Replacing GDP as a measure of wealth, ending damaging subsidies, and transforming systems of governance are some possible steps they can take, the scientists said.
“The current system is broken,” declared Bob Watson, the UK’s chief scientific advisor on environmental issues.
“It is driving humanity to a future that is three to five degrees C warmer than our species has ever known and is eliminating the ecology that we depend on for our health, wealth and senses of self.”
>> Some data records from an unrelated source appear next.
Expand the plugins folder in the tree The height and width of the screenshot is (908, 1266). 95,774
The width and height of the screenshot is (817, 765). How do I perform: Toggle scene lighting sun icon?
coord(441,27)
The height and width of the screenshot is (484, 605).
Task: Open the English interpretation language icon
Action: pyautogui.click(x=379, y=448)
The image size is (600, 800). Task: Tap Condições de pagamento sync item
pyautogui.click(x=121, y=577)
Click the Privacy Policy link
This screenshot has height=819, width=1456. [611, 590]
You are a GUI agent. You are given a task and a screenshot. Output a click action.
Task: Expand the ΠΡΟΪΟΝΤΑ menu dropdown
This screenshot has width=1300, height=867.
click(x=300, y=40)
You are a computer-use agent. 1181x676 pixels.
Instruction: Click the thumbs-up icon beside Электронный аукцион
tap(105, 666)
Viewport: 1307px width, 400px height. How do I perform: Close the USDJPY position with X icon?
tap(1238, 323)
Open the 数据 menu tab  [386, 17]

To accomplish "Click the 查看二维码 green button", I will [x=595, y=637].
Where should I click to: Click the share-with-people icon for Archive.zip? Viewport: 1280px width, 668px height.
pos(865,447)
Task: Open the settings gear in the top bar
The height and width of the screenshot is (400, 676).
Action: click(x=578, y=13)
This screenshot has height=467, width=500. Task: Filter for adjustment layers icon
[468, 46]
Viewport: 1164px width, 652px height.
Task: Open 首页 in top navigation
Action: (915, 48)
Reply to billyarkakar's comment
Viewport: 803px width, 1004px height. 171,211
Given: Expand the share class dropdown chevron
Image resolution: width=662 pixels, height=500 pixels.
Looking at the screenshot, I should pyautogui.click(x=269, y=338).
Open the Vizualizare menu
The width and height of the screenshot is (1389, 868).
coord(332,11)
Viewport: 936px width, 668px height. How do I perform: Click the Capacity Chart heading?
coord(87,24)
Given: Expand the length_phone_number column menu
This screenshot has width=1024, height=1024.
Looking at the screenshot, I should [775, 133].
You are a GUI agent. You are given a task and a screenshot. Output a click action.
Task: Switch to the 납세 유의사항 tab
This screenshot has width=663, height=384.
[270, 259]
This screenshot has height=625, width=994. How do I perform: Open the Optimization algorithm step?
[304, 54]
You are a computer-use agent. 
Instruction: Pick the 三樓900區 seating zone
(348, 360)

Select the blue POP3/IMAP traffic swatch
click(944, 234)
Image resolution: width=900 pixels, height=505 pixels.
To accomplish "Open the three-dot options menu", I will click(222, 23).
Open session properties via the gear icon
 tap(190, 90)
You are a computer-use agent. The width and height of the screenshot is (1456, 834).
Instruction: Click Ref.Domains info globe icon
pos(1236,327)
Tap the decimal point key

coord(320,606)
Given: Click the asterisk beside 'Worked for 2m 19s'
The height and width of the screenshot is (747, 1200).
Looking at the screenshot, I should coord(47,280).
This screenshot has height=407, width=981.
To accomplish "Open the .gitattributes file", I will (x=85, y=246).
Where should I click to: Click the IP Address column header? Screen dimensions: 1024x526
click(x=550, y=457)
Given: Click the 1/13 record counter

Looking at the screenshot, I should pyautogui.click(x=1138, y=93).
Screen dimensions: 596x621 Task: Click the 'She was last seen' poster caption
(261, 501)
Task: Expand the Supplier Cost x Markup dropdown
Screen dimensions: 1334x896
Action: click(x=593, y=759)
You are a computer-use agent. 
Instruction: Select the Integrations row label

Watson and 19 other past winners of the Blue Planet Prize, often called the Nobel Prize for the environment, presented their 23-page synthesis report, “Environment and Development Challenges”, at the UNEP meeting.Ministers warned that because the adverse impacts of climate change and biodiversity cannot be reversed, “The time to (act) is now, given the inertia in the socio-economic system.”
“The good news is that (solutions) exist, but decision makers must be bold and forward thinking to seize them,” Watson said.
“We have a dream – a world without poverty – a world that is equitable… a world that is environmentally, socially and economically sustainable…” wrote Watson and his co-authors in their report.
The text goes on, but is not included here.